§ **Task objective**:
In the data, find each line where the word "agent" appears and list that line.

+++ Input data

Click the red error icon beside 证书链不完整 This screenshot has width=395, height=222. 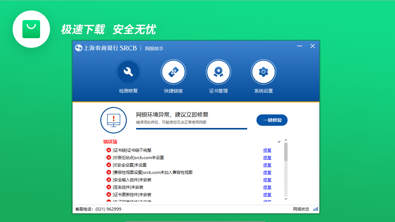coord(109,150)
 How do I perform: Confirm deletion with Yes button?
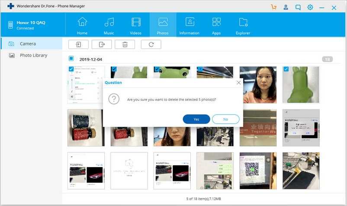pos(196,119)
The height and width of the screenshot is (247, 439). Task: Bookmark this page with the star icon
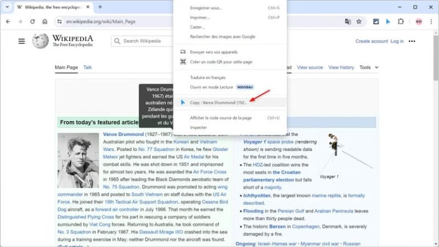point(359,21)
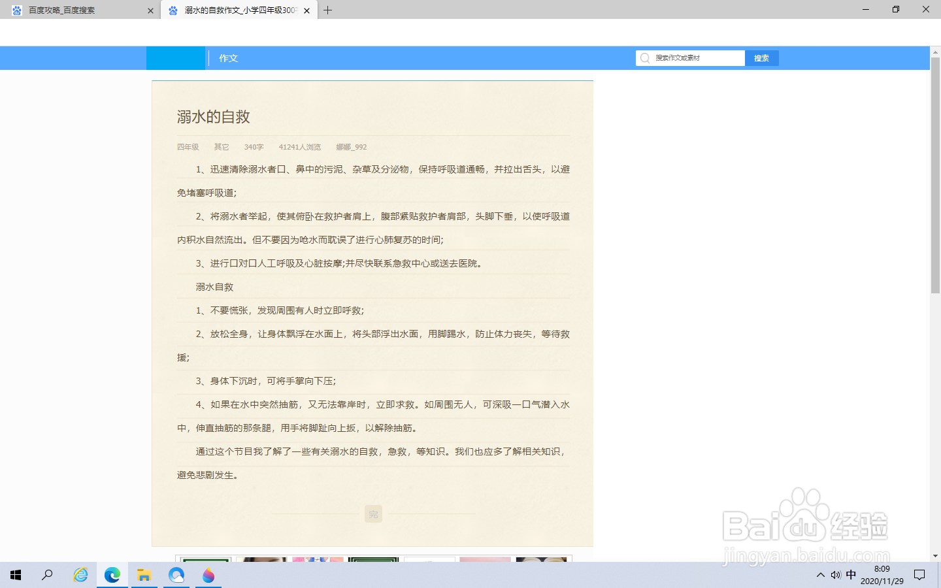Mute sound via the speaker icon
The height and width of the screenshot is (588, 941).
835,575
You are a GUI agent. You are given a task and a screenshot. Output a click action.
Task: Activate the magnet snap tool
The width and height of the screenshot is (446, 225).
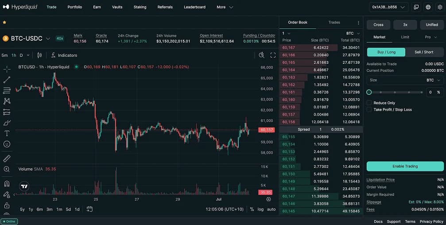tap(7, 184)
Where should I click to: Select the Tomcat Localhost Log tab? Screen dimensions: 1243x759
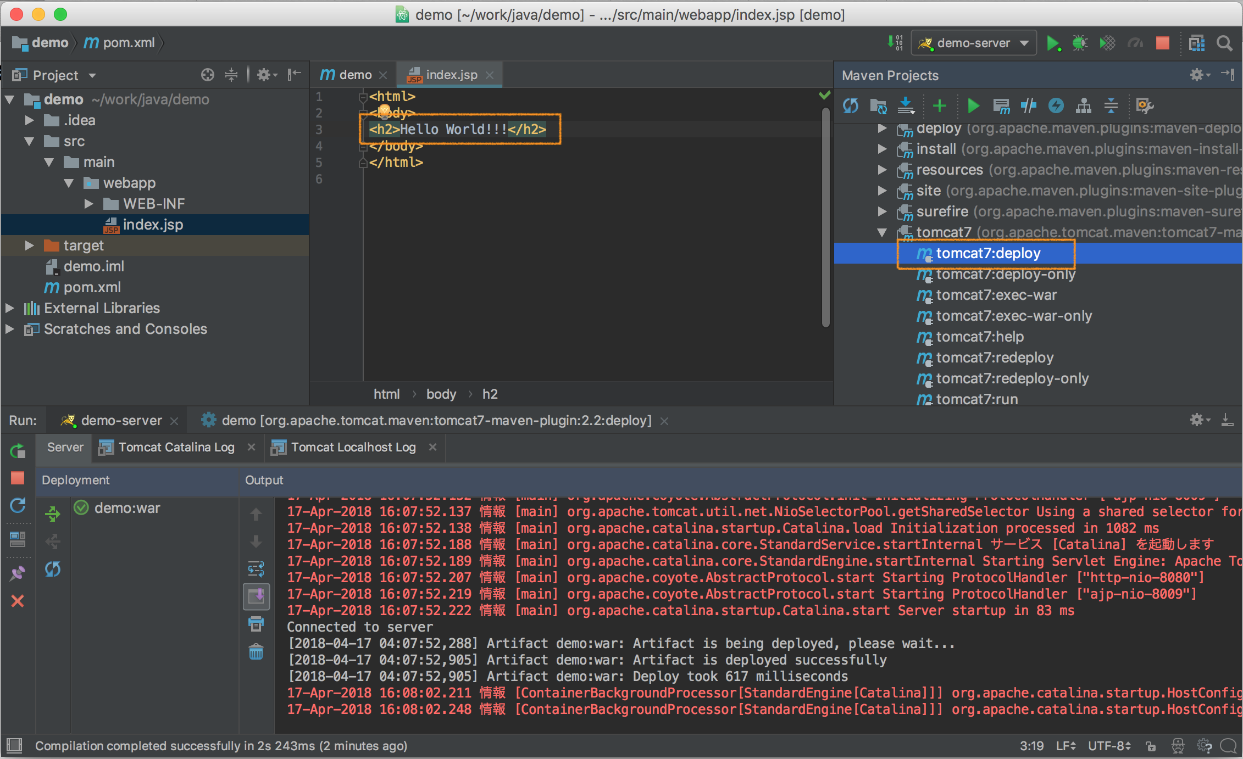pos(353,448)
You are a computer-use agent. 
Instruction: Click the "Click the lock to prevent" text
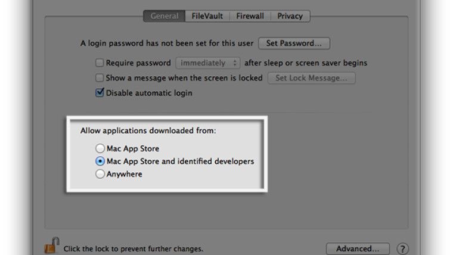point(134,248)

++++++

§ **Solution to this problem**:
You are a GUI agent. You are given a task and a screenshot. Output a click action.
You are a computer-use agent. 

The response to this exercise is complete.